* [Records shown]:
:::
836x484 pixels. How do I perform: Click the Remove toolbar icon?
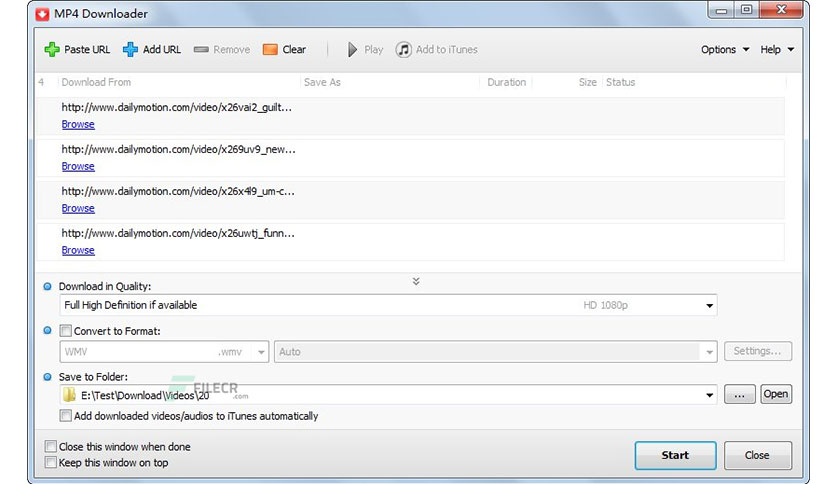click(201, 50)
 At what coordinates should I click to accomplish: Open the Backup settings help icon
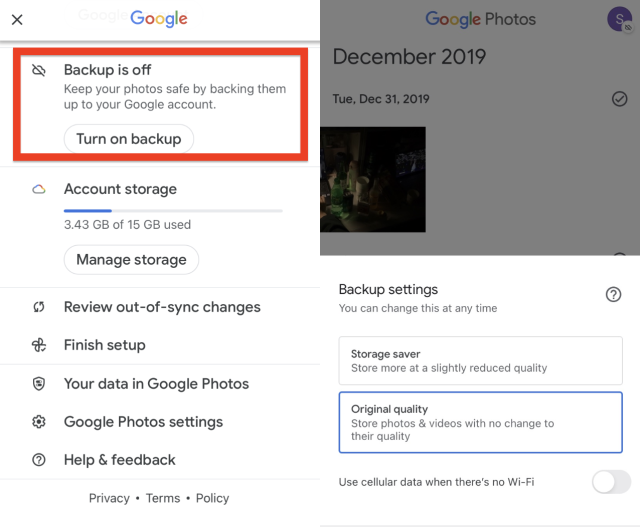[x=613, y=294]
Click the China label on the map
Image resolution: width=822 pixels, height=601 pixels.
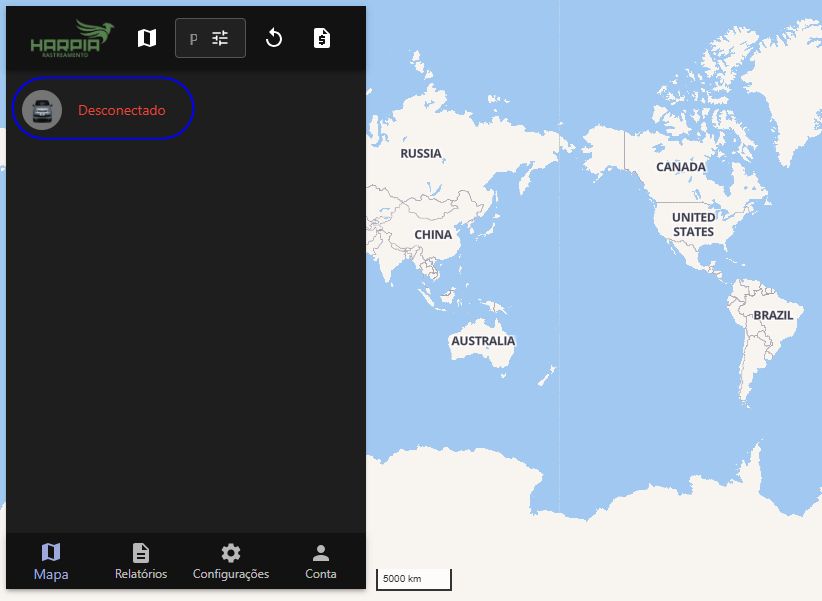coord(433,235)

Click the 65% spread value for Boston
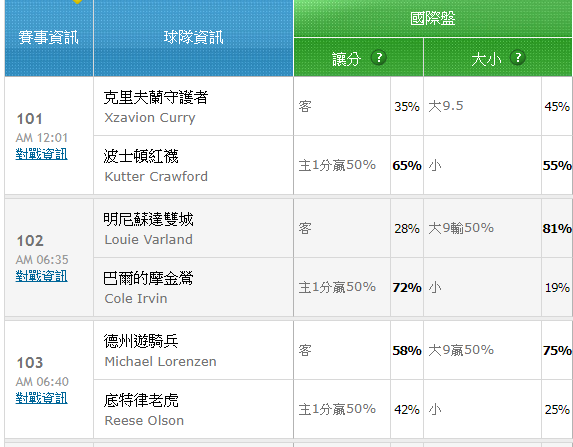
:::
* [Activity]:
A verbatim copy of the entries, stripped of pictures, should be produced.

* [Reply]:
836x484 pixels. How do I perform: Click the Remove toolbar icon?
click(201, 50)
 At what coordinates should I click to accomplish: Open the Backup settings help icon
[x=613, y=294]
Click the China label on the map
Image resolution: width=822 pixels, height=601 pixels.
coord(433,235)

Click the 65% spread value for Boston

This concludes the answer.